METEO 815
Applied Atmospheric Data Analysis

Obtain Model and Predict

Prioritize...

After reading this section you should be able to obtain the best model and use it. 

Read...

Now we know which model is best (linear, regression forest, or random forest). But how do we actually obtain the model parameters and use it? 

Obtain Model

At this point, we have determined which type of model best represents the response variable but we have yet to actually obtain the model in a usable way. Let's extract out the best model for each response variable. Start by determining the best model names.

# obtain the best model for each predicted variable
NamesBestModels <- sapply(bestScores(allResults),
                          function(x) x['nmse','system'])

Next, classify the model type.

modelTypes <- c(cvRF='randomForest',cvRT='rpartXse',cvLM='lm')

Now create a function to apply each model type.

modelFuncs <- modelTypes[sapply(strsplit(NamesBestModels,split="\\."),
                         function(x) x[1])]

Then obtain the parameters for each model.

modelParSet <- lapply(NamesBestModels,
                   function(x) getVariant(x,allResults)@pars)

Now we can loop through each response variable and save the best model.

Show me the code...

Your script should look something like this:

bestModels <- list()
for(i in 1:length(NamesBestModels)){
  form <-as.formula(paste(names(clean.stateData)[4+i],'~.'))
  bestModels[[i]]<- do.call(modelFuncs[i],
                            c(list(form,lapply(clean.stateData[,c(4,4+i,10:12)],as.numeric)),modelParSet[[i]])) 
}

The code above begins by creating a formula for the model (response variable~factor variable). It then calls the 'modelFuncs' function, which is our learners (lm, randomForest, rpartXse), and supplies the arguments and the parameters. You are left with a list of five models. For each response variable, the list contains the formula of the best model.

Predict

Now that we have the formulas, let's try predicting values that were not used in the training set. Here is a set of corn and storm data from 2010-2015. We can use this data to test how well the model actually does at predicting values not used in the training dataset. Remember, the reason I didn't use this dataset for testing before was due to the limited sample size but we can use it as a secondary check.

Begin by loading the data and extracting it out for our state of interest (Minnesota).

Show me the code...

Your script should look something like this:

# load in test data 
mydata2 <- read.csv("finalProcessedSweetCorn_TestData.csv",stringsAsFactors = FALSE) 

# create a data frame for this state 
stateData2 <- subset(mydata2,mydata2$State == state)

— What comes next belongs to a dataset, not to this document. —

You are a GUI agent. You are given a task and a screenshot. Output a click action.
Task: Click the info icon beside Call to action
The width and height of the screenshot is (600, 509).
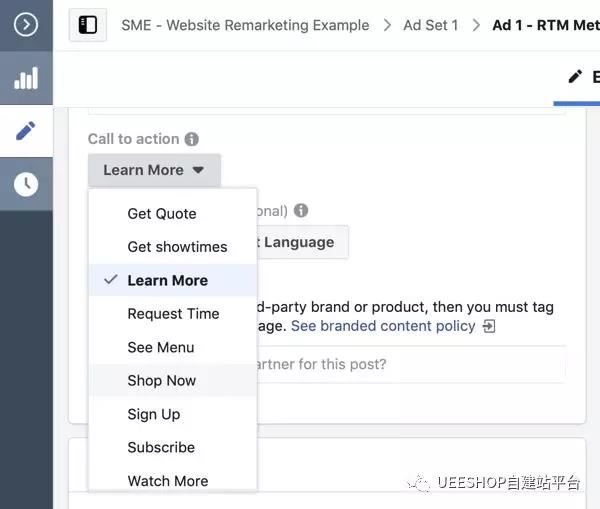[x=192, y=139]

Now we will predict the values using the best model we extracted previously.

Show me the code...

Your script should look something like this:

# create predictions
modelPreds <- matrix(ncol=length(NamesBestModels),nrow=length(stateData2$Observation.Number))
for(i in 1:nrow(stateData2))
  modelPreds[i,] <- sapply(1:length(NamesBestModels),
                           function(x)
                             predict(bestModels[[x]],lapply(stateData2[i,4:12],as.numeric))
  )
modelPreds[which(modelPreds < 0)] <-0

We loop through each observation and apply the best model for each response variable. We then replace any non-plausible predictions with 0. You are left with a set of predictions for each year for each corn response variable. Although we have only 6 years to work with, we can still calculate the NMSE to see how well the model did with data not included in the training dataset. The hope is that the NMSE is similar to the NMSE calculated in our process for selecting the best model.

Show me the code...

Your script should look something like this:

# calculate NMSE for all models 
avgValue <- apply(data.matrix(clean.stateData[,5:9]),2,mean,na.rm=TRUE) 
apply(((data.matrix(stateData2[,5:9])-modelPreds)^2),
        2,mean,na.rm=TRUE)/ 
        apply((scale(data.matrix(stateData2[,5:9]),avgValue,F)^2),2,mean)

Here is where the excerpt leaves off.